▶ [What you should do] Change every "screenshot" to "capture" in the rows from the first one through the row that contains "coord(416,59)", then write out those rows with nothing else altered.

....

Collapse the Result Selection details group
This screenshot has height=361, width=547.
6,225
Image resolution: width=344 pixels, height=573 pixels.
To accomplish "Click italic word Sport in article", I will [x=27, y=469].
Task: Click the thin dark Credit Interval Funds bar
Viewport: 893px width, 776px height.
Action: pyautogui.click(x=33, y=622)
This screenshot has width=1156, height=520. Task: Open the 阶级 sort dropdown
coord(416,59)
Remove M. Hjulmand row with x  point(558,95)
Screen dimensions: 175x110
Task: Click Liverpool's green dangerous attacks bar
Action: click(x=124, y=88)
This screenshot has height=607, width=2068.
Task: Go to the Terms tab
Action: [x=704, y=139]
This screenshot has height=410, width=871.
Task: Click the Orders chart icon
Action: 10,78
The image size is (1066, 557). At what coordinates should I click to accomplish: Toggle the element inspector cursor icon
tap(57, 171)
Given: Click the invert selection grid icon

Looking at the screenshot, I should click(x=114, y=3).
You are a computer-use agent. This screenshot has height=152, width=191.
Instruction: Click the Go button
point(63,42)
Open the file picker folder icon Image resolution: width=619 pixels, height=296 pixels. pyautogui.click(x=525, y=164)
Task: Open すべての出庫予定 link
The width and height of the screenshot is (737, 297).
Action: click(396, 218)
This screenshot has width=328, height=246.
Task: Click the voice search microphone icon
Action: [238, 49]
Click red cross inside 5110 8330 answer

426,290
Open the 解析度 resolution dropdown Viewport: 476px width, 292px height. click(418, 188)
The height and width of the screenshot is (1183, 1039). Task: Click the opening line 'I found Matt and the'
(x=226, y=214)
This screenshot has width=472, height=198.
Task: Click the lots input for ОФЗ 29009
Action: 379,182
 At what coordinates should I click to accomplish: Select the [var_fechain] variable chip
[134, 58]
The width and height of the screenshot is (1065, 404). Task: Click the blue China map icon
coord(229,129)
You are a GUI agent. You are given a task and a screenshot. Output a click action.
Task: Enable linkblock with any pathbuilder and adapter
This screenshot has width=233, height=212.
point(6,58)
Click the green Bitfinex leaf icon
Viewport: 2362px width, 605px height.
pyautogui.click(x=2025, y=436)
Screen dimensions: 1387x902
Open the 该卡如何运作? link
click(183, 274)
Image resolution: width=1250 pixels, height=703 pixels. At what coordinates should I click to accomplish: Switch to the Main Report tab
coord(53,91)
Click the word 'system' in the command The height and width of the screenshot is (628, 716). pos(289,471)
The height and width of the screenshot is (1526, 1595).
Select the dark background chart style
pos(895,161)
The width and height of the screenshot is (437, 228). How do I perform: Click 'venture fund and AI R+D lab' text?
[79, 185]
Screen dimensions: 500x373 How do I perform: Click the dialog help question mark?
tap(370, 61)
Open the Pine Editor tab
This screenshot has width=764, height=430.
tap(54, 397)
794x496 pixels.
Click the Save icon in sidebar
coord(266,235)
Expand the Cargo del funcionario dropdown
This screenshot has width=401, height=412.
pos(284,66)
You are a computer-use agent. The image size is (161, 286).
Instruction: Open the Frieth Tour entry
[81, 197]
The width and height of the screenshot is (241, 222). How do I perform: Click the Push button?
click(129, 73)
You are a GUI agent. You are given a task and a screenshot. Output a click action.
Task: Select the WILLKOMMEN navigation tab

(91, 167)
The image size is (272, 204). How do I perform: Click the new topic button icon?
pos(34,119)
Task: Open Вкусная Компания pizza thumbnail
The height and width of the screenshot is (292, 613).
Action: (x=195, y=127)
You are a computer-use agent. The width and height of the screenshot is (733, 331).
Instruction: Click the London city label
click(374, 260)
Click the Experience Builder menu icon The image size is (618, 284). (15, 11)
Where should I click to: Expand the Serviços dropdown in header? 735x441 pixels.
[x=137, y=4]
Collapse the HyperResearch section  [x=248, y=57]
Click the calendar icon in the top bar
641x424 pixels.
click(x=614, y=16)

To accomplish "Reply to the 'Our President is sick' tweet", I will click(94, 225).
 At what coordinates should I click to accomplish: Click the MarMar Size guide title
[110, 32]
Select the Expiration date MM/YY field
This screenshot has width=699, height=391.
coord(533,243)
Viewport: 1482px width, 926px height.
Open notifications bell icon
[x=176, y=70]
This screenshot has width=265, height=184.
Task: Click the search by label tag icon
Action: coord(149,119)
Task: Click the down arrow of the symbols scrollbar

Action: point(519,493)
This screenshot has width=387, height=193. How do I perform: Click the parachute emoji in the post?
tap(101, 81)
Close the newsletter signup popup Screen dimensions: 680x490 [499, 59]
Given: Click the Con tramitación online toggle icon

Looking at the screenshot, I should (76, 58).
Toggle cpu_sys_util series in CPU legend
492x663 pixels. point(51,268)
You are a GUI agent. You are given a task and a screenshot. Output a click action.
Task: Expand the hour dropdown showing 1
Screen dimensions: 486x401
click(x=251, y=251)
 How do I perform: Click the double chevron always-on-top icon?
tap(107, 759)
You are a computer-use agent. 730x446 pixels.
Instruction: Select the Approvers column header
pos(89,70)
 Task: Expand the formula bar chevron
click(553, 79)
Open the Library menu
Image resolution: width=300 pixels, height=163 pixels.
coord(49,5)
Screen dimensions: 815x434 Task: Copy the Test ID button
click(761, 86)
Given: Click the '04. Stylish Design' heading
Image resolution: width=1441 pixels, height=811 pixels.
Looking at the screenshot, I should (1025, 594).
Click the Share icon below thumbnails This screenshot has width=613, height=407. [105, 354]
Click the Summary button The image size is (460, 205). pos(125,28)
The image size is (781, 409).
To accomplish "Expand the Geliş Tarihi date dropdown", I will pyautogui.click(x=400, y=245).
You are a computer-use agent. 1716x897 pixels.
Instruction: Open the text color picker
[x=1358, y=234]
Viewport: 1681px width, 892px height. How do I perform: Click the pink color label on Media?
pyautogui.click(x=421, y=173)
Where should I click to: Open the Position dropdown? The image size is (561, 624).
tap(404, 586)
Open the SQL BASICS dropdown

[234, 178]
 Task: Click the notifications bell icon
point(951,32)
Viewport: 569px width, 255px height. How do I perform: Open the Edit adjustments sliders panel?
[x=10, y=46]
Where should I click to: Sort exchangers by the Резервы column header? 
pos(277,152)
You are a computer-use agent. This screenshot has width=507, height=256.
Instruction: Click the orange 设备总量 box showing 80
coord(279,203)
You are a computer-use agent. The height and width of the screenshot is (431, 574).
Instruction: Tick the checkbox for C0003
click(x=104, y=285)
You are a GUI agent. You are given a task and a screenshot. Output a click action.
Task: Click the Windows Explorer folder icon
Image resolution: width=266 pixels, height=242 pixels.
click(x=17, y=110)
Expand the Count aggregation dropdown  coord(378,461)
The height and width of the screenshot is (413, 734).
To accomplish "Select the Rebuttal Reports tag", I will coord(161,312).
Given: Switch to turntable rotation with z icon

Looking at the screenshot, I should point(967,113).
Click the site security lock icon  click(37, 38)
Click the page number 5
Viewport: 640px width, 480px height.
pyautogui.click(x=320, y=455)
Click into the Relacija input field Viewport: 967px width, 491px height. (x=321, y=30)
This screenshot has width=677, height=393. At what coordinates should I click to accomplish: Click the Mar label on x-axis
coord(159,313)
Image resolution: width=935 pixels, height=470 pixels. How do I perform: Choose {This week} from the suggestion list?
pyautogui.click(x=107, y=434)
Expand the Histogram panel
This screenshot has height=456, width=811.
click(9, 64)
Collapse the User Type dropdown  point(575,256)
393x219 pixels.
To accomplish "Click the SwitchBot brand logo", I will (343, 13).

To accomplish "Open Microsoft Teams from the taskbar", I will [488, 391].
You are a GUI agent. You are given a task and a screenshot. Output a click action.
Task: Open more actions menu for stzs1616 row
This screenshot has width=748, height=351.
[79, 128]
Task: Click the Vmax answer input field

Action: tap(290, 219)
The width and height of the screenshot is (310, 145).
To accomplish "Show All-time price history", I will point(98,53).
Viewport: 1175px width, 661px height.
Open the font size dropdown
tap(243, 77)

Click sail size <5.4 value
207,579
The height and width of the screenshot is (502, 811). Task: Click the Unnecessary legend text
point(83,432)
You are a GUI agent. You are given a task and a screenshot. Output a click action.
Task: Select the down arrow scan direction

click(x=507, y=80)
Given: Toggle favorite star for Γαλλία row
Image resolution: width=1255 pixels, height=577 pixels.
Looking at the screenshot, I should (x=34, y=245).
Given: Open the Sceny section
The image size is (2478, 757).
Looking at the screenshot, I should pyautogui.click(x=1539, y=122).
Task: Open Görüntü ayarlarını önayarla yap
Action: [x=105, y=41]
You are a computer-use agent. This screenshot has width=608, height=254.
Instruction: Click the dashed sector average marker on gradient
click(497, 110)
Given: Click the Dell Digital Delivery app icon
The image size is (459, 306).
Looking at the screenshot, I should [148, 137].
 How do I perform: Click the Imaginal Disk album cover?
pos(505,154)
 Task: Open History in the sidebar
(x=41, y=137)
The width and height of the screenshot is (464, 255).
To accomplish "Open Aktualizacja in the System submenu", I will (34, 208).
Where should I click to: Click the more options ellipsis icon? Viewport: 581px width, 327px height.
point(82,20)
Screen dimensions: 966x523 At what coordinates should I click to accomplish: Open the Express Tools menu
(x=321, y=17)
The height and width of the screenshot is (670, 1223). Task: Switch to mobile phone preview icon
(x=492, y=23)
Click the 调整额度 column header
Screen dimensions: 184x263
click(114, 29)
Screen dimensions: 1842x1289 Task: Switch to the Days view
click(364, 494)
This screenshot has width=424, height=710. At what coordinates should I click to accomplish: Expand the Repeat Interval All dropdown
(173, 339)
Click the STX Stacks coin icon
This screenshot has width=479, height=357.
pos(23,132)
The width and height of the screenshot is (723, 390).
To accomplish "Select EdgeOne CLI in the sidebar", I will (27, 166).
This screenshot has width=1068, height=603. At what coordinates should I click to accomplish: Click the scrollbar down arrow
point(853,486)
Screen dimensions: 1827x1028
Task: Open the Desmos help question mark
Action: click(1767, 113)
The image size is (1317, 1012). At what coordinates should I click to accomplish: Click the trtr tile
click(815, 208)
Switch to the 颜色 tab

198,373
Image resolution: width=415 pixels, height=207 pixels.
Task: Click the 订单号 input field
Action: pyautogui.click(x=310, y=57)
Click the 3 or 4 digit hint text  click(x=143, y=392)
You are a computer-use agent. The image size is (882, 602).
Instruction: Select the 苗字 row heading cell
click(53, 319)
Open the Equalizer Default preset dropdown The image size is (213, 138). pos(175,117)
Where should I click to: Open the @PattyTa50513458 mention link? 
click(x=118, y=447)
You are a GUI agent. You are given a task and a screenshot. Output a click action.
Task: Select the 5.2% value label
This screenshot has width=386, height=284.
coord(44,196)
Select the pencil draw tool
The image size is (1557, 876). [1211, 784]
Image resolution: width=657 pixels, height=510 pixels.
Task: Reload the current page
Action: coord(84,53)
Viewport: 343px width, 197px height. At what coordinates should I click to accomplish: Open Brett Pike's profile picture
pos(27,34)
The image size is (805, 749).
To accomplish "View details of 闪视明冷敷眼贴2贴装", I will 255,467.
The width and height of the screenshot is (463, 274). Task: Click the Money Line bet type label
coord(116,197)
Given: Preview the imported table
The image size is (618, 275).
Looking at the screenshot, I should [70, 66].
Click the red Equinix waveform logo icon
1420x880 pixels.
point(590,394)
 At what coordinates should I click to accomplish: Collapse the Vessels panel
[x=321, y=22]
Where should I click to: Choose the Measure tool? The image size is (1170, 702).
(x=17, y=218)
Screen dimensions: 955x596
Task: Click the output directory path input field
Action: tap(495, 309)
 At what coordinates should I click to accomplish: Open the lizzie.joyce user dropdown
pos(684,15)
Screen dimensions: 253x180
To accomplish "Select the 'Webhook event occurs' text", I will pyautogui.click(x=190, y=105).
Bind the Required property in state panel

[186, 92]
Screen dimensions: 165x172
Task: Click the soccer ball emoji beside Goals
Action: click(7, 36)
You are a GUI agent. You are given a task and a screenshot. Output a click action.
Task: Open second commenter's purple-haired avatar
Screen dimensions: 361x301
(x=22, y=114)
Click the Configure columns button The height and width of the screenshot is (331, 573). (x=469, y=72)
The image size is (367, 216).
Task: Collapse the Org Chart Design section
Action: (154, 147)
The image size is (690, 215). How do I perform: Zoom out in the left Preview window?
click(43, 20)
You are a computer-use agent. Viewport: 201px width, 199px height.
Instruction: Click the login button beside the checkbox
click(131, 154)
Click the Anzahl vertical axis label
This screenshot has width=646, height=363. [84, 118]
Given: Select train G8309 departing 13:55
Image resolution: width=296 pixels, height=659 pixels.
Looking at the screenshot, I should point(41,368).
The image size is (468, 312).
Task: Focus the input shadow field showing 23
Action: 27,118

....

▶ [Solution]
Collapse the Result Selection details group
This capture has height=361, width=547.
6,225
Image resolution: width=344 pixels, height=573 pixels.
To accomplish "Click italic word Sport in article", I will [x=27, y=469].
Task: Click the thin dark Credit Interval Funds bar
Viewport: 893px width, 776px height.
Action: pyautogui.click(x=33, y=622)
This capture has width=1156, height=520. Task: Open the 阶级 sort dropdown
coord(416,59)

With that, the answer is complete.